Be still my beating heart. Crisis averted.
Well, the bag is now over half gone… I’ve been putting them into casseroles, eggs, salads and into this Hatch Chile Pesto. Yup, pesto… and according to one taster, it was “the best pesto they’d ever had!!! I don’t know if I’d go that far but I have to tell you it was amazingly good!! So good in fact that I was sneaking small spoonfuls and getting a bit carried away by adding it to sandwiches (divine with roasted chicken), thinning it out for salad dressing (which was a hit with the guys) and tossing it with roasted potatoes!
I know what you are thinking – ” we know you love Hatch Chiles Nancy, but isn’t this going a bit too far??” Nope. Not even close. One of the best kept “secrets” about Hatch chiles is that you can only use them all kinds of dishes – like Hatch Chile Pesto! One of the things I love about Melissa’s Hatch Chile cookbook is that it explores all kinds of delicious uses for Hatch Chiles… everything from Flash Fried Pizza Nibbles to Chicken Lettuce Wraps and even S’Mores!!
In a little over two weeks, Melissa’s will be celebrating with Chile roastings and as soon as I have the schedule I will be posting it here at the Table!
The wait is almost over!!!
- 2 cups, packed, fresh cilantro leaves
- 2 cups, packed, fresh italian parsley leaves
- 2 scallions, cut into 3 inch pieces
- 3 garlic cloves, roughly chopped
- 2 - 3 roasted, peeled Hatch Chiles
- Juice of 1 - 2 limes
- 2 Tbsp. corn oil
- ¼ cup roasted, salted pepitas
- 2- 3 Tbsp. grated parmesan
- 1 - 2 Tbsp. water
- 1 lb. Melissa's small dutch yellow potatoes
- 1 Tbsp. corn oil
- Pre heat the oven to 400 degrees. Wash and dry the potatoes and cut in halves. Spray a sheet pan with cooking spray. Put the potatoes on the pan and toss with the 1 Tbsp. corn oil. Season lightly with salt and pepper or Tajin. Place potatoes in the oven and roast for 20 - 30 minutes or until tender and golden brown.

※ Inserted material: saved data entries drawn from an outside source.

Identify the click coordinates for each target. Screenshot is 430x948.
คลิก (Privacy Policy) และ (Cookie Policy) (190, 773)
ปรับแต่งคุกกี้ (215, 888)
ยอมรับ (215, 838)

- For the pesto combine the cilantro, parsley, scallions, garlic, 2 Hatch chiles, juice of 1 lime, corn oil and pepitas in the bowl of a food processor. Process until a chunky paste is formed. Taste. Depending upon the heat of the chiles (and your own tastes) you can add another chile is the pesto is not spicy enough. Add more lime juice if desired. Add the parmesan and mix. Taste and adjust seasonings. If the pesto is too thick, you can thin it with a little water. If not using right away, cover and refrigerate. You can store the pesto for 2 - 3 days in the refrigerator.
- Toss ½ of the pesto with the warm potatoes and serve.